Making a Difference
By Kelly Schoch, Class of 2005
My son asks me every afternoon on the way home what I did at work that day. At first I struggled with my answer, since our jobs are sometimes difficult to explain to intelligent adults! But I simply began telling him the truth. I tell him that I learned lots of new things that day; or that I talked to some children about why they have to go to the doctor a lot; or that I helped some parents understand their kids better; or that I planned a meeting for kids to get to know each other… What a great job!

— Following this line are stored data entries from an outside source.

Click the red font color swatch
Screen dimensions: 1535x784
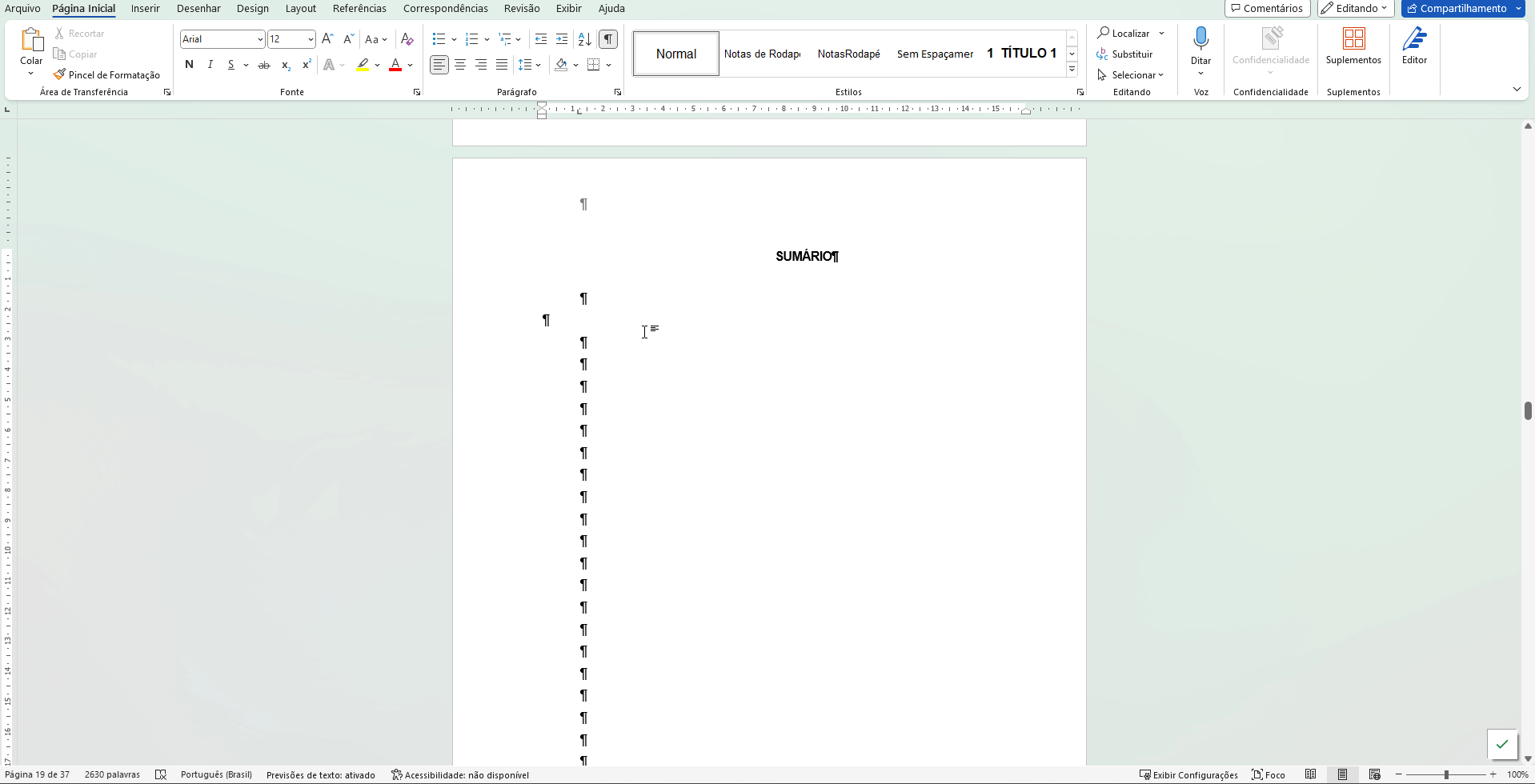[x=395, y=65]
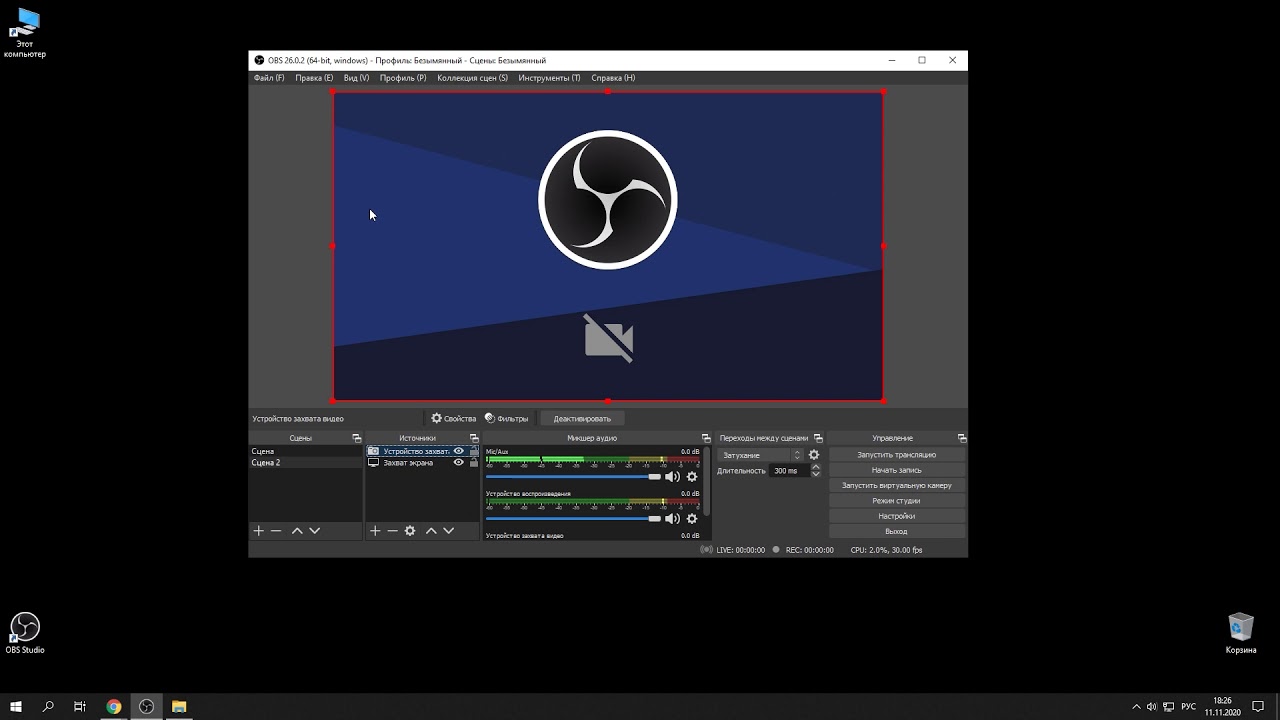This screenshot has height=720, width=1280.
Task: Hide Захват экрана source with eye icon
Action: (459, 463)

I work in the pediatrics department at Duke Medical Center and coordinate the 22q11 Deletion Syndrome clinic. We see individuals of all ages with 22q11 Deletion Syndrome, as well as other general genetics patients. However, about three-fourths of my time is devoted to research of this condition. The geneticist I work with has longstanding interest in this area and she lit the fire in me during our first lunch together in August of 2008. Since about a quarter of young adults with 22q11 Deletion Syndrome develop serious mental illness, our research aims to identify “red flags” that may be present during childhood, specifically neuropsychological characteristics, brain MRI findings, or genetic profiles. Ultimately, we hope to identify a subset of children at highest risk and offer therapy to reduce the effects of debilitating mental illness. Currently we’re gearing up for our first attempt at therapy, utilizing a computer-based cognitive remediation program and social skills training. Although logistically this will be a very challenging project, we are super excited about its possibilities for success!

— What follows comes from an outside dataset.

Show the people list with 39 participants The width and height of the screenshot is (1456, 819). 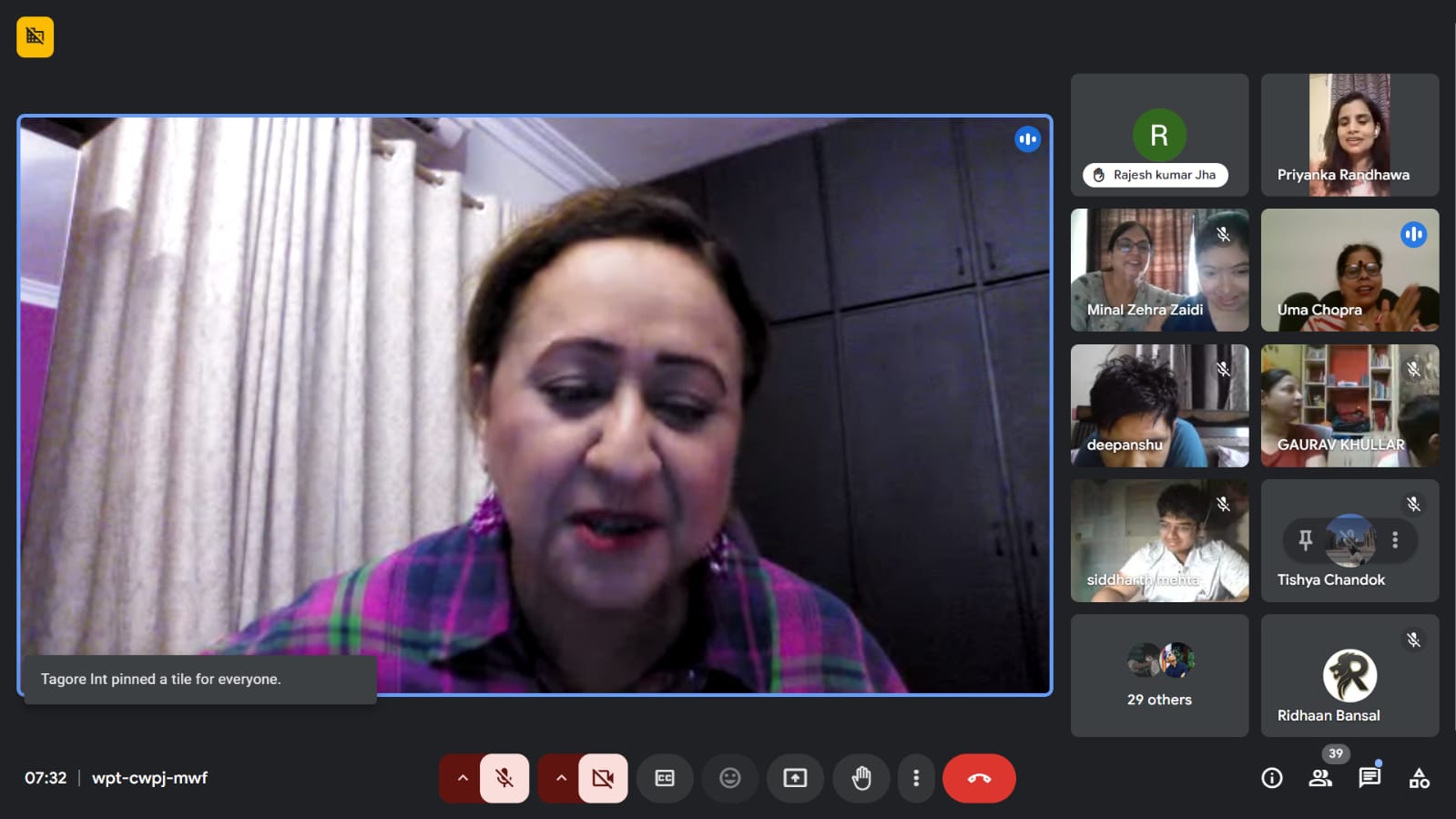(x=1320, y=778)
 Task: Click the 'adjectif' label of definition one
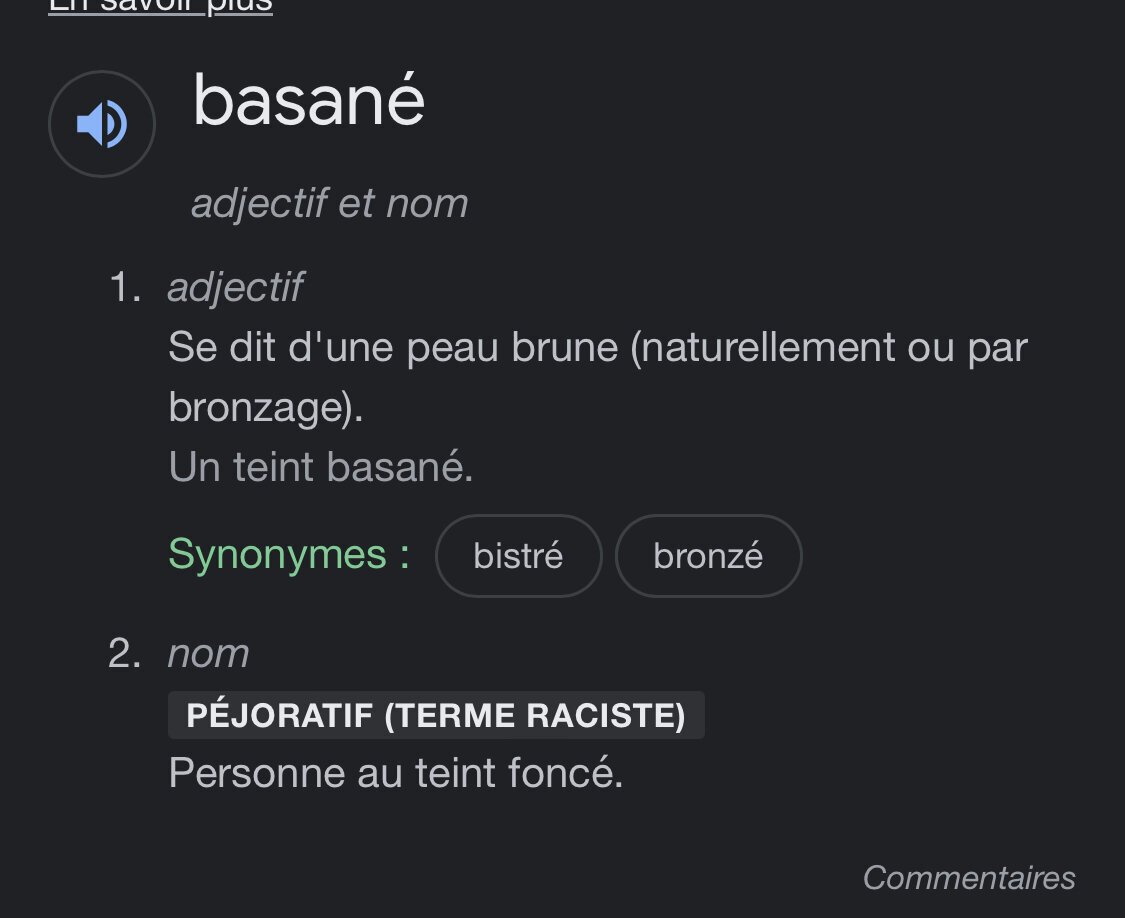[235, 287]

What I really love about my job is developing relationships with the families we see regularly through the research studies or clinic visits. I have become a resource for these families and am honored that they contact me when a need arises. At the same time, they have taught me so much about what it’s like to parent a child with 22q11 Deletion Syndrome, and the (at times) overwhelming anxiety they feel about what may lie in the future.

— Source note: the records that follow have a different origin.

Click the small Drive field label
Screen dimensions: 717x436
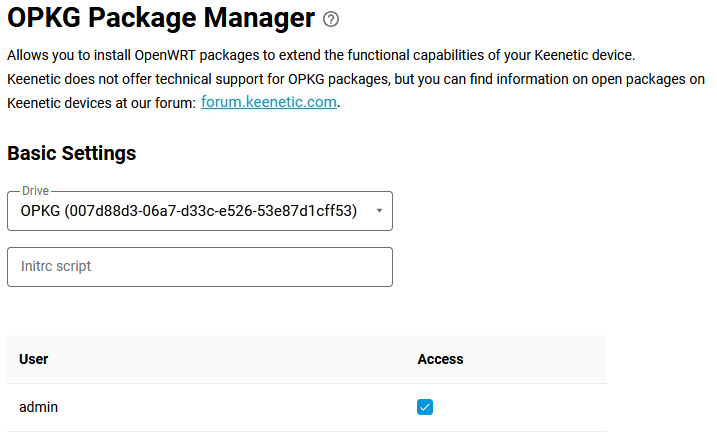pos(35,190)
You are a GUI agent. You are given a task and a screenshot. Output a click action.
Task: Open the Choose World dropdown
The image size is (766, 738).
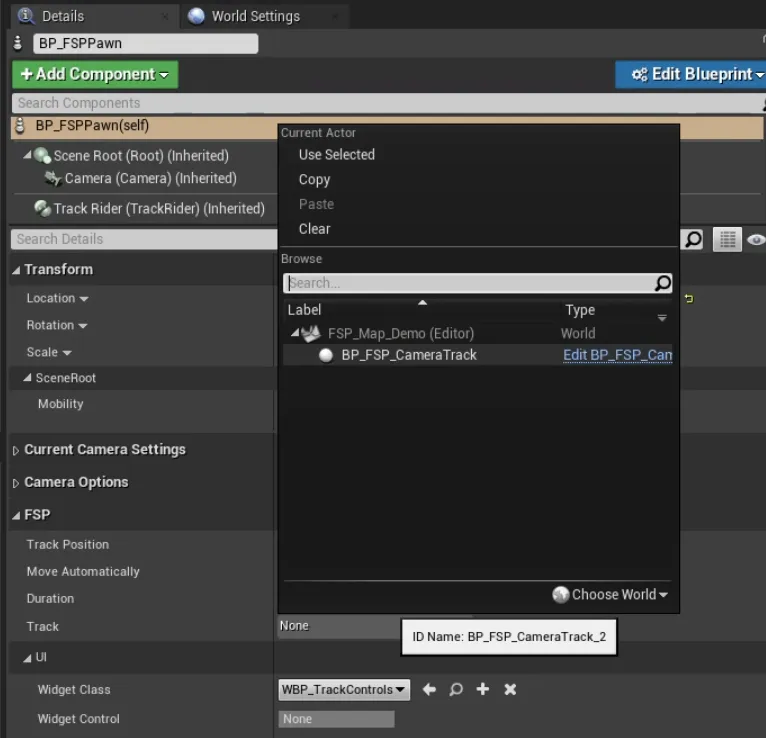tap(610, 594)
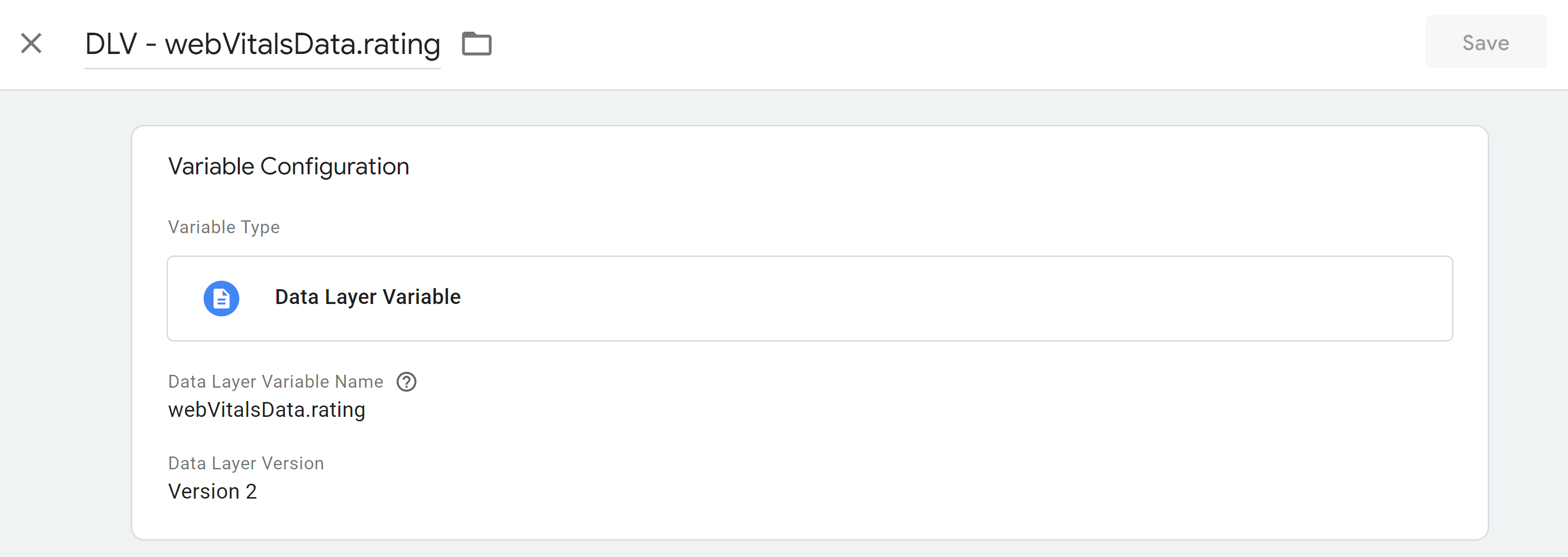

I am thankful to have been awarded two Kids Care Grants through Duke. We used the first grant to create a 22q11DS Resource Library, consisting of books, pamphlets, and CDs available to families for check-out. The second grant will fund a 22q11DS Family Picnic next spring, as many families have requested more avenues for meeting each other. Our NC 22q11 Support Group holds an educational/ networking conference every other year and we invite speakers to share their expertise in this field. For the upcoming meeting we also plan to have adults with 22q11DS share their experiences.
I feel so fortunate to go to work and truly feel like I’m making a difference. Although I don’t have a traditional genetic counseling job, I think we all share many of the same rewards and challenges. As Nancy and Sonja told us so many times during our training, we are part of a HELPING profession, and it feels good to be doing just that.